[Element and text location data]

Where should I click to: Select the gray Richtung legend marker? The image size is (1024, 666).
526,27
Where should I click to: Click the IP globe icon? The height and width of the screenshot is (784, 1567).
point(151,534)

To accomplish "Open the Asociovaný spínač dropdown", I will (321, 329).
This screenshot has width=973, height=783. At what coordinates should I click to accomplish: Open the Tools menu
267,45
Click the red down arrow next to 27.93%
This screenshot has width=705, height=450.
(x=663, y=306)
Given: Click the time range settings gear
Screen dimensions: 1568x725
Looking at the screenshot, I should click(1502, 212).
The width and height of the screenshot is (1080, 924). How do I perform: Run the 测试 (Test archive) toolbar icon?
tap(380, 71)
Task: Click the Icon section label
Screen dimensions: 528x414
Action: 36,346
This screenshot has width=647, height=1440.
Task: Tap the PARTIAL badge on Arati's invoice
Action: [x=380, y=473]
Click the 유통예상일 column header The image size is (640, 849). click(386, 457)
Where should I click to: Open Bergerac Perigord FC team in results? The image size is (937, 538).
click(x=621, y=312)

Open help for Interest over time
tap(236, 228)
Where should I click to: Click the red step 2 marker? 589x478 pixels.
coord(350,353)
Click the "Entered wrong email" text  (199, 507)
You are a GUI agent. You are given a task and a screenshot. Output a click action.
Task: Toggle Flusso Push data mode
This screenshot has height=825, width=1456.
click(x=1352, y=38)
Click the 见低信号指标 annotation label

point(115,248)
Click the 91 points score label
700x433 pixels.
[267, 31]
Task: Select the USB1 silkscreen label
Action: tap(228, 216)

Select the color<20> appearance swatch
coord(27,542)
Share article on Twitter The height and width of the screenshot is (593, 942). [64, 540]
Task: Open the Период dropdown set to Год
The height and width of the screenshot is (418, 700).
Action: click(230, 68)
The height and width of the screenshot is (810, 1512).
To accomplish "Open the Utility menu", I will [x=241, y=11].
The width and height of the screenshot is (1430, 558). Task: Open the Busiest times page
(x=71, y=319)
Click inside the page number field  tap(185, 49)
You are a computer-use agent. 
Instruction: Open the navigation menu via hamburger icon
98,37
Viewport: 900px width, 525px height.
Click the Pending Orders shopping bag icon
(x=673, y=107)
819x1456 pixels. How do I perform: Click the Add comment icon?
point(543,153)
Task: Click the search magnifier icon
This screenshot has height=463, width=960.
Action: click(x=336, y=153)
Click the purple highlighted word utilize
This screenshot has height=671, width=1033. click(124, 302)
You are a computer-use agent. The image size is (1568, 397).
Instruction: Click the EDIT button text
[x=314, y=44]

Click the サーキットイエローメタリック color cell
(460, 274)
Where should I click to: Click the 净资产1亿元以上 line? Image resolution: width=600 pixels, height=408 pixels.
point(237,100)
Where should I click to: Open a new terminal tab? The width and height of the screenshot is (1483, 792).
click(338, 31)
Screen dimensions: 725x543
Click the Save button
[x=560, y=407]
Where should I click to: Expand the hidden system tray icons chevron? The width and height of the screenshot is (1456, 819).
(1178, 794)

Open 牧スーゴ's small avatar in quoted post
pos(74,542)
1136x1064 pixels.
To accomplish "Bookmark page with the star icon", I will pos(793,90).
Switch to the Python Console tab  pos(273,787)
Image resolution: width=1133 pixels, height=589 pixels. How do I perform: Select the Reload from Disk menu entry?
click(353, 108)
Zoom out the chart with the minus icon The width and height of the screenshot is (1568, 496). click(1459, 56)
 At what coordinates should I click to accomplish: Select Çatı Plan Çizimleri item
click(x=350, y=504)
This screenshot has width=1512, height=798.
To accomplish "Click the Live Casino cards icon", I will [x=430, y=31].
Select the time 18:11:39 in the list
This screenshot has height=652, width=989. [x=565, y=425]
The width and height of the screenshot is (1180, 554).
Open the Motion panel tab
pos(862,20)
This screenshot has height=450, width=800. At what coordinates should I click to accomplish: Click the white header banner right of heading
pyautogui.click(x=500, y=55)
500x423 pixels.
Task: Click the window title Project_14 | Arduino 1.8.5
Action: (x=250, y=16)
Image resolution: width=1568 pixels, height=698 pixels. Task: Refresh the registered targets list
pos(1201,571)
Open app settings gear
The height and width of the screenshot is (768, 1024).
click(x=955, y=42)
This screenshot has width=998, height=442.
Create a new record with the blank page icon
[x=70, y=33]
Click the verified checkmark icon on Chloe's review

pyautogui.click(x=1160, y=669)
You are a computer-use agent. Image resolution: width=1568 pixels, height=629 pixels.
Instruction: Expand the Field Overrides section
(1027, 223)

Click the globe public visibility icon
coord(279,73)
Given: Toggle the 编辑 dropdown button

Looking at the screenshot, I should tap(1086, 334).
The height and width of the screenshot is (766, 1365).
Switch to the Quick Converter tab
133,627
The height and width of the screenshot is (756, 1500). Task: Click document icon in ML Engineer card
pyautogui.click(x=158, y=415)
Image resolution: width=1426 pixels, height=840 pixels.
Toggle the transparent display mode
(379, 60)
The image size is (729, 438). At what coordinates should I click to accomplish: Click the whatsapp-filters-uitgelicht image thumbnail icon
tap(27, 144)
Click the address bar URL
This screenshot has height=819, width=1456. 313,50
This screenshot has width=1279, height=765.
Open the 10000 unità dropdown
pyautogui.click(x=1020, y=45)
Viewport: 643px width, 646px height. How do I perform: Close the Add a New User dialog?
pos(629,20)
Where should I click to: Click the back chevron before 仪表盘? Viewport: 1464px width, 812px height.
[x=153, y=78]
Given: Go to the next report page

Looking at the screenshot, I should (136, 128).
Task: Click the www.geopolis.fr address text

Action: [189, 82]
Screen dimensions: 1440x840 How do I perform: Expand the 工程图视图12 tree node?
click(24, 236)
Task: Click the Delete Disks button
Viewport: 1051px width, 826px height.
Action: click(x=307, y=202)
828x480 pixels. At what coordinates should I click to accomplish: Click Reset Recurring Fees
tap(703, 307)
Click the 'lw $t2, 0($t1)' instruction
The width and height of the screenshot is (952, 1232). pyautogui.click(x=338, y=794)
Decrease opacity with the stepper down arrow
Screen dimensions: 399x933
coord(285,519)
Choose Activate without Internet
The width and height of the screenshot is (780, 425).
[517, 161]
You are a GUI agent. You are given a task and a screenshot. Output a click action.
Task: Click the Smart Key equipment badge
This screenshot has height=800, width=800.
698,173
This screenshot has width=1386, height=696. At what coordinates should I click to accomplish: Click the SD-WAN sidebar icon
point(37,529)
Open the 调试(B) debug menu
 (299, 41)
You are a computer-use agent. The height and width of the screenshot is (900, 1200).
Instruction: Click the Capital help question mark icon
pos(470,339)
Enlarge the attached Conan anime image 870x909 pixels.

#### Objective:
Format the lines between the ones holding "Where should I click to: Click the 净资产1亿元以上" and "pos(862,20)", inclusive, as a Markdown table with the columns Row and Line. Leave out any blank lines.

#### The result:
| Row | Line |
|---|---|
| 1 | Where should I click to: Click the 净资产1亿元以上 line? Image resolution: width=600 pixels, height=408 pixels. |
| 2 | point(237,100) |
| 3 | Where should I click to: Open a new terminal tab? The width and height of the screenshot is (1483, 792). |
| 4 | click(338, 31) |
| 5 | Screen dimensions: 725x543 |
| 6 | Click the Save button |
| 7 | [x=560, y=407] |
| 8 | Where should I click to: Expand the hidden system tray icons chevron? The width and height of the screenshot is (1456, 819). |
| 9 | (1178, 794) |
| 10 | Open 牧スーゴ's small avatar in quoted post |
| 11 | pos(74,542) |
| 12 | 1136x1064 pixels. |
| 13 | To accomplish "Bookmark page with the star icon", I will pos(793,90). |
| 14 | Switch to the Python Console tab  pos(273,787) |
| 15 | Image resolution: width=1133 pixels, height=589 pixels. How do I perform: Select the Reload from Disk menu entry? |
| 16 | click(353, 108) |
| 17 | Zoom out the chart with the minus icon The width and height of the screenshot is (1568, 496). click(1459, 56) |
| 18 |  At what coordinates should I click to accomplish: Select Çatı Plan Çizimleri item |
| 19 | click(x=350, y=504) |
| 20 | This screenshot has width=1512, height=798. |
| 21 | To accomplish "Click the Live Casino cards icon", I will [x=430, y=31]. |
| 22 | Select the time 18:11:39 in the list |
| 23 | This screenshot has height=652, width=989. [x=565, y=425] |
| 24 | The width and height of the screenshot is (1180, 554). |
| 25 | Open the Motion panel tab |
| 26 | pos(862,20) |